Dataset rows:
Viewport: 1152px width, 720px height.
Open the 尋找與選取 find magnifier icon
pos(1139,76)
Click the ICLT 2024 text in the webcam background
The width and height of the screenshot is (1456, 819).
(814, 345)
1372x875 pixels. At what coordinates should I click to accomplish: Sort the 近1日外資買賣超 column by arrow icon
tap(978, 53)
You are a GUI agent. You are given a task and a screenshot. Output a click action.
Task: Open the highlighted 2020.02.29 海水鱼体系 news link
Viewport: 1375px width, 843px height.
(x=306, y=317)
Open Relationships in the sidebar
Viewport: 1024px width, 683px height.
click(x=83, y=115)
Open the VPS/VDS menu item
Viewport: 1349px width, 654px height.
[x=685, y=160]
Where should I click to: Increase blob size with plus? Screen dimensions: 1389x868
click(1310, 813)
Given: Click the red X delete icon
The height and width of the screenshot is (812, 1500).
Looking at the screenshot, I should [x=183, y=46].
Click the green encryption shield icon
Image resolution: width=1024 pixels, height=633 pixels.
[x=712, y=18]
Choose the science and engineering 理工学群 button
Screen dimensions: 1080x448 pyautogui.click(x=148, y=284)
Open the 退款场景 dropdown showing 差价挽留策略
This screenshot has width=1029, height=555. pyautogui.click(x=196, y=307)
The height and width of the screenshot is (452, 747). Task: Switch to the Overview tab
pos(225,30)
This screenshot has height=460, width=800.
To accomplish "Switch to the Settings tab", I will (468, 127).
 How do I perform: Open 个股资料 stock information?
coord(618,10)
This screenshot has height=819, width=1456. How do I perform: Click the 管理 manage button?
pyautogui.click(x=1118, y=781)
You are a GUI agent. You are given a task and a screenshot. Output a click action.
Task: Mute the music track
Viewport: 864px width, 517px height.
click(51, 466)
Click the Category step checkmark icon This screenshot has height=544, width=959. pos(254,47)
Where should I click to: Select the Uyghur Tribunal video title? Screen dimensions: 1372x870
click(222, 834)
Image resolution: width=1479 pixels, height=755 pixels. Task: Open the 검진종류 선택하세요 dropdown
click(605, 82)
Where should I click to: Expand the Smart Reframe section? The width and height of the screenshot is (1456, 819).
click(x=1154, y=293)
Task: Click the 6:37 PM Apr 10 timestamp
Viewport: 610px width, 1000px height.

*STATED TASK*: Update the records above by replacing every "GUI agent" with "interface agent", and reproduce them in full with nothing else changed.

*CORRECT RESPONSE*:
Viewport: 1152px width, 720px height.
Open the 尋找與選取 find magnifier icon
pos(1139,76)
Click the ICLT 2024 text in the webcam background
The width and height of the screenshot is (1456, 819).
(814, 345)
1372x875 pixels. At what coordinates should I click to accomplish: Sort the 近1日外資買賣超 column by arrow icon
tap(978, 53)
You are a interface agent. You are given a task and a screenshot. Output a click action.
Task: Open the highlighted 2020.02.29 海水鱼体系 news link
Viewport: 1375px width, 843px height.
(x=306, y=317)
Open Relationships in the sidebar
Viewport: 1024px width, 683px height.
click(x=83, y=115)
Open the VPS/VDS menu item
Viewport: 1349px width, 654px height.
[x=685, y=160]
Where should I click to: Increase blob size with plus? Screen dimensions: 1389x868
click(1310, 813)
Given: Click the red X delete icon
The height and width of the screenshot is (812, 1500).
Looking at the screenshot, I should [x=183, y=46].
Click the green encryption shield icon
Image resolution: width=1024 pixels, height=633 pixels.
[x=712, y=18]
Choose the science and engineering 理工学群 button
Screen dimensions: 1080x448 pyautogui.click(x=148, y=284)
Open the 退款场景 dropdown showing 差价挽留策略
This screenshot has width=1029, height=555. pyautogui.click(x=196, y=307)
The height and width of the screenshot is (452, 747). Task: Switch to the Overview tab
pos(225,30)
This screenshot has height=460, width=800.
To accomplish "Switch to the Settings tab", I will (468, 127).
 How do I perform: Open 个股资料 stock information?
coord(618,10)
This screenshot has height=819, width=1456. How do I perform: Click the 管理 manage button?
pyautogui.click(x=1118, y=781)
You are a interface agent. You are given a task and a screenshot. Output a click action.
Task: Mute the music track
Viewport: 864px width, 517px height.
click(51, 466)
Click the Category step checkmark icon This screenshot has height=544, width=959. pos(254,47)
Where should I click to: Select the Uyghur Tribunal video title? Screen dimensions: 1372x870
click(222, 834)
Image resolution: width=1479 pixels, height=755 pixels. Task: Open the 검진종류 선택하세요 dropdown
click(605, 82)
Where should I click to: Expand the Smart Reframe section? The width and height of the screenshot is (1456, 819).
click(x=1154, y=293)
Task: Click the 6:37 PM Apr 10 timestamp
Viewport: 610px width, 1000px height.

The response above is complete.